Ed Latko should be the “poster boy” for “too busy for Indian Princesses” – between his work schedule and his five children and their schedules, “taking on one more thing” sounds like the sort of thing Ed shouldn’t have done. But each month, Ed not only finds time to share in the Iroquois’ Sauk tribe with his daughter (where he has been tribal chief and continues to be actively involved in the Nation), but also attends a whole other set of of meetings with his sons! Why? Well, because – as he explains here in the following post– it’s more than time well spent, it’s a gift and a joy:
Attending the Park Ridge Daddy/Daughter dance with my then-preschool daughter has proved to be one the luckiest thing that has happened to us. There, we met a group of dads and daughters who were attending the dance together as an outing of their tribe from Indian Princesses. They invited us to join their tribe. Being new to Park Ridge and not knowing anything about Indian Princesses, I was hesitant. Nonetheless, with the insistence of my wife, we joined – and are overjoyed that we did.

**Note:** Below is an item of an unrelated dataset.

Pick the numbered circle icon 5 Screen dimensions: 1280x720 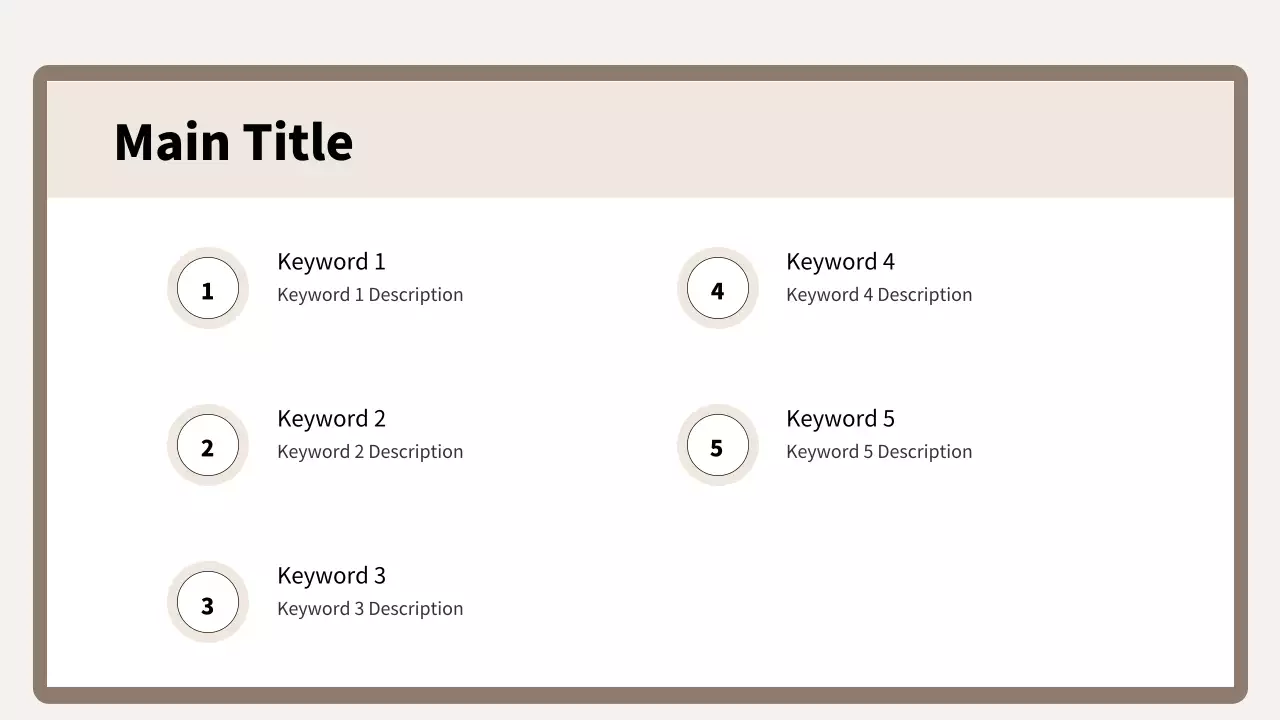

This organization has given my daughter and I a vehicle to spend quality time together. As a father, it has allowed me to watch my daughter interact with other girls from other schools and areas that she never would have met otherwise. It has allowed me to watch her grow and gain confidence in her public speaking abilities by reciting the Seven Aims, being in charge of a meeting, or telling the group of the good deeds she has done since our last meeting. It has allowed me to see her understand and embrace helping others through the many charitable ventures the organization and our tribe undertake.
It has also allowed me to meet and spend time with other fathers. I’m pleased to say that these friendships made will outlast our time in Indian Princesses.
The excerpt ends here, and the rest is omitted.